**ACTIVITY**
Give back, word for word, the line that contains "The image size is (1456, 819)." and every line that follows it in the data below.
[[ RECORDS PROVIDED open ]]
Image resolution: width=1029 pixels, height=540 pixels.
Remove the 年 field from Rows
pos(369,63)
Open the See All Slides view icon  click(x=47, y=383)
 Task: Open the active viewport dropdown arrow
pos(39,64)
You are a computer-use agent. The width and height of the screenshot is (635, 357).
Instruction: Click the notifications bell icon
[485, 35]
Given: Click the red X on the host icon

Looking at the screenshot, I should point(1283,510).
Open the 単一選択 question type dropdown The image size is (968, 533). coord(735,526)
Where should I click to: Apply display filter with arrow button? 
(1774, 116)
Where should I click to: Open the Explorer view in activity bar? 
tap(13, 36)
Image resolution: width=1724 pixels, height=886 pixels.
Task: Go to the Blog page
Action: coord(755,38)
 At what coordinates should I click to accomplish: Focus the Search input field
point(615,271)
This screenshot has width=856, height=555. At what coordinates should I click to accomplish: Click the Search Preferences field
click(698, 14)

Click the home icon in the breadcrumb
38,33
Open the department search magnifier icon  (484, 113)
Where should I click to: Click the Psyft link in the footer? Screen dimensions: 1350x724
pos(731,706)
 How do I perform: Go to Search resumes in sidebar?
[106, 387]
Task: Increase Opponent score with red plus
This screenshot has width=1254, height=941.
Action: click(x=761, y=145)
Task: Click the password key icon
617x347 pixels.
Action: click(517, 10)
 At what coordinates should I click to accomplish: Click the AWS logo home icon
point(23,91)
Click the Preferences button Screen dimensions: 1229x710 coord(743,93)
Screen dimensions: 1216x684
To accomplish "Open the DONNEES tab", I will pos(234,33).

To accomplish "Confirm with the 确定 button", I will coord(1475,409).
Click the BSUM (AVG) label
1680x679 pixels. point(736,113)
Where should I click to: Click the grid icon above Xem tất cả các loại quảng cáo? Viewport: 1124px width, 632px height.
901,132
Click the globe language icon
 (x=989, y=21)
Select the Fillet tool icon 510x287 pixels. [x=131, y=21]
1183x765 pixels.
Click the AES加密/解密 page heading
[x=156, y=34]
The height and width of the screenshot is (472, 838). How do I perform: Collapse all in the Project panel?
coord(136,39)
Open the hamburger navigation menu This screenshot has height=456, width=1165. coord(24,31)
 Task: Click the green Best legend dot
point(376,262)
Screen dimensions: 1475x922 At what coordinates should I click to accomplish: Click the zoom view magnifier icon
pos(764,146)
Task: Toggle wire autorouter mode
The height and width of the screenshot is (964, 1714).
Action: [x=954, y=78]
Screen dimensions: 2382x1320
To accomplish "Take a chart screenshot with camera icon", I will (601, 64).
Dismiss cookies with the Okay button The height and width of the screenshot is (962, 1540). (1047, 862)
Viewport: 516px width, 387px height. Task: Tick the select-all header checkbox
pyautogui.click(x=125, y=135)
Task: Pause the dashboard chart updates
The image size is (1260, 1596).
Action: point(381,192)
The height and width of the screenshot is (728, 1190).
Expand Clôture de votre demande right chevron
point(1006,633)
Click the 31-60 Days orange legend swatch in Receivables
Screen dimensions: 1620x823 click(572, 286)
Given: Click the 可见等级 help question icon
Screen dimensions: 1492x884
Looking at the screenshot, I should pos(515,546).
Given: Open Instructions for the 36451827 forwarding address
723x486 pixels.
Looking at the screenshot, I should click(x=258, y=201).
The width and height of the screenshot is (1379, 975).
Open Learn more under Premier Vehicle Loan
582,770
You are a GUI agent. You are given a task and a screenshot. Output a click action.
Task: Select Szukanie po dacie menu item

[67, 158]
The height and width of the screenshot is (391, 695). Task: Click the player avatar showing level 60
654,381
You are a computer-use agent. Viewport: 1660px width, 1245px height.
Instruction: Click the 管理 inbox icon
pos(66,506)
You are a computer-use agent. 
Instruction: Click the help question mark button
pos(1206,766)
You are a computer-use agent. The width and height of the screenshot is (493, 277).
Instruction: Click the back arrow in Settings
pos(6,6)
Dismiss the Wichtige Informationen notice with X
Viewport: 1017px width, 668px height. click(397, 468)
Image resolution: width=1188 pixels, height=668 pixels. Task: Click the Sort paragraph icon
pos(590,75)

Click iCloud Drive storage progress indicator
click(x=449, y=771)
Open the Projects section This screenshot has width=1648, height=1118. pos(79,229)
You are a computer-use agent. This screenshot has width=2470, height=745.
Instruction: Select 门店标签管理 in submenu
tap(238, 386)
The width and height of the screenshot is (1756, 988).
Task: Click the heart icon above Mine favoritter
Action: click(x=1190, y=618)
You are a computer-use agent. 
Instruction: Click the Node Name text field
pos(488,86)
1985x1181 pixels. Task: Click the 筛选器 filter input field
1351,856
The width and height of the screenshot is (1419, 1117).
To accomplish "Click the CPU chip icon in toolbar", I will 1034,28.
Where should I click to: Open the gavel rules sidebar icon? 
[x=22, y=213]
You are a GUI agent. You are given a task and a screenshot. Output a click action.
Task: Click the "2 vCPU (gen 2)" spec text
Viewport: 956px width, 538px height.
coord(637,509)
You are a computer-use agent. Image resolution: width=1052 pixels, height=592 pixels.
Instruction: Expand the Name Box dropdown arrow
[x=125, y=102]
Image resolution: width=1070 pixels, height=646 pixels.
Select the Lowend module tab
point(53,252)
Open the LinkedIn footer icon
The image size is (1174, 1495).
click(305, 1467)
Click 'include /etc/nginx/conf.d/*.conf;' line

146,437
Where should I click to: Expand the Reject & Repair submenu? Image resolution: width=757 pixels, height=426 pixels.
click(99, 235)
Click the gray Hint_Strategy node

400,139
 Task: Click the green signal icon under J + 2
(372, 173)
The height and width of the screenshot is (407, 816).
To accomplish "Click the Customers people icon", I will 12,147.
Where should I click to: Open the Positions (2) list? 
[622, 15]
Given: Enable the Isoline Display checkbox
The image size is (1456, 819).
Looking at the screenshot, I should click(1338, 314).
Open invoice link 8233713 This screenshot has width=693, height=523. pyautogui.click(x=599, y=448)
[[ RECORDS PROVIDED closed ]]
**TASK RESULT**
The image size is (1456, 819).
Looking at the screenshot, I should click(1338, 314).
Open invoice link 8233713 This screenshot has width=693, height=523. pyautogui.click(x=599, y=448)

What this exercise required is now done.